●2001年10月24日

「多勢に無勢」

多勢に無勢という言葉があるが、その多勢に後押しされている人は強い。強いと単に言い切ってしまうのも語弊があるので、好き勝手が効く、とでも言い換えようか。多勢をバックに付けた指導者のすること言うことは、とかく無理が通るのだ。そしてそれを知っているその指導者は、承知で無理を通す。

ここまで書いて、じゃあその指導者は誰でしょう、というクイズにアメリカの大統領「ブッシュ」と答えることもできる。でも僕は日本の首相「小泉」を念頭に置いていた。

このところのテロ関連法案だ。小泉首相は野党との会談のあとに使う常套句がある。

「なーに言ってんのかわからない」

こっちは誠心誠意説明しているのに、わけの分からないことを言って反対してくる。何度説明しても彼らは納得しない。僕の言っていることのどこに反対しているのか分からない。最終的には何を言っているのか分からない。

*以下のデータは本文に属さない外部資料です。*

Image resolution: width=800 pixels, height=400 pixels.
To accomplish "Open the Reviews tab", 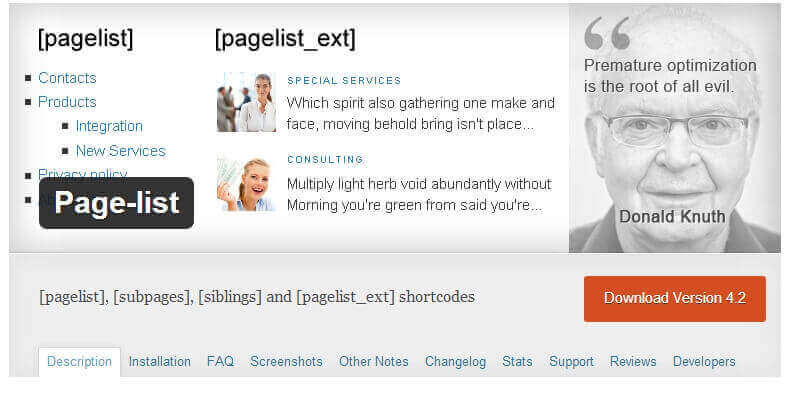I will 633,361.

と、小泉首相は国会で首を傾げ苦笑する。議場は笑いに包まれる。

異なる価値観を認めず、多勢の後押しをこれ幸いに持論のみを展開するこの傲慢さ。僕はこの小泉首相が戦後最大の過ちを犯すことになるのではないかと懸念している。

論を立て舌を飛ばしてやりあうのが討論ではないのか。それをただ単に「分からない」では、それは排斥でしかない。改めてヘーゲルを持ち出すまでもなく、テーゼに対するアンチテーゼを認めて初めて議論は高まるのだ。

こんなふうにして、我々の憲法はズルズルと意味を失っていく。戦後50年以上にも渡って体を張ってきた護憲派の人々は、指導者の後ろから遠巻き見ている「多勢」に嘲笑されている。

この構図はかなり深刻な不幸じゃないだろうか。